Mumbai: India’s manufacturing activity expanded for the seventh consecutive month in October, but at a slightly slower pace as growth in new orders and output slowed, a survey showed.
The HSBC Markit Purchasing Managers’ Index (PMI), based on a survey of 500 companies, fell to 54.5 in October from 55 in September. A reading above 50 means activity expanded during the month.
Growth in domestic new orders may be beginning to suffer from the impact of a drought, but stronger foreign demand was helping to cushion the blow, HSBC senior Asian economist Robert Prior-Wandesforde said.
“The PMI, which led the upturn in the industrial cycle, has gone essentially nowhere over the last six months. It is, however consistent with robust growth in industrial production of around 8-10% on an annual basis,” he said.
“If falls in the output and total new orders indices were a touch disappointing, a rise in the employment index back above 50.0 and a decent improvement in the new export orders index to its highest level since August last year offered welcome news,” he added.
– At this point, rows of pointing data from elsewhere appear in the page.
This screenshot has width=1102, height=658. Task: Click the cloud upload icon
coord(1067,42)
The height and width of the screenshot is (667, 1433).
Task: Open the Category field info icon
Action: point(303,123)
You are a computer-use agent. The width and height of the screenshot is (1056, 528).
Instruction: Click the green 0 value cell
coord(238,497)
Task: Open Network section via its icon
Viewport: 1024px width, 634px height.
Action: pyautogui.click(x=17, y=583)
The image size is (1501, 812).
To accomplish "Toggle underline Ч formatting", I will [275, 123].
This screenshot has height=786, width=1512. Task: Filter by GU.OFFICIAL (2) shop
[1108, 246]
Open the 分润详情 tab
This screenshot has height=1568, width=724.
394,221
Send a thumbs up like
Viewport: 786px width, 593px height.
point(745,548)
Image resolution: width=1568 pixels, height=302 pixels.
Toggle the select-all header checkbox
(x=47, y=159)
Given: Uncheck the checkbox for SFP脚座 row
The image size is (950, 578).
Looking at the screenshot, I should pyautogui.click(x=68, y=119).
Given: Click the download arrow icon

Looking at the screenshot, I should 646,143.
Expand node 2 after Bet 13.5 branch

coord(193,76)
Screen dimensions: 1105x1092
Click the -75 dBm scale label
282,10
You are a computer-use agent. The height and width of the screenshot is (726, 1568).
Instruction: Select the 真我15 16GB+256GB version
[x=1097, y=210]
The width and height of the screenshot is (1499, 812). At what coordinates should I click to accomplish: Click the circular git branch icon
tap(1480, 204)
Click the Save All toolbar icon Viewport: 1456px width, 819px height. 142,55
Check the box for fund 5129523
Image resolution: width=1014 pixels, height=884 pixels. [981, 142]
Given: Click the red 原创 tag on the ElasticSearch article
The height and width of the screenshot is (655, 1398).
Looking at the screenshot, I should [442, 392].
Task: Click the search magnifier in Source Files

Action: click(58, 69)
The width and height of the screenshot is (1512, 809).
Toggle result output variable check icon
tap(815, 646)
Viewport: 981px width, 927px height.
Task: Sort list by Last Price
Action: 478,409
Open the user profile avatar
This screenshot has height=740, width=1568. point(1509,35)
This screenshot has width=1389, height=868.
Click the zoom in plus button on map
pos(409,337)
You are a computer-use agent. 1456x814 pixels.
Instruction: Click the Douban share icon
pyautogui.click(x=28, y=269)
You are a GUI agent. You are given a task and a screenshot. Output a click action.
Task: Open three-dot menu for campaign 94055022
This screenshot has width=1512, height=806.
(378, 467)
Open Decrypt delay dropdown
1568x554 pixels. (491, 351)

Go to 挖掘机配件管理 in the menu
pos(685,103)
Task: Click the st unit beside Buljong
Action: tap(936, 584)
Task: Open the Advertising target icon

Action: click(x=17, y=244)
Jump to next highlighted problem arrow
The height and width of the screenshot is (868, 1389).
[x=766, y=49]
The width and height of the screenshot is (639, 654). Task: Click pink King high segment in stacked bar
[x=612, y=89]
The new orders index fell to 56.7, from September’s 58.3. In August, this index had touched a four-month low of 56.2.
“Also helpful, from a policy perspective at least, were falls in both input and output prices indices. Although early days, the latter looks to have a decent relationship with wholesale price inflation and might help calm what are clearly extremely frayed nerves at the Reserve Bank of India,” Prior-Wandesforde said.
The headline index had shrunk for five months through March, hitting a trough of 44.4 in December 2008.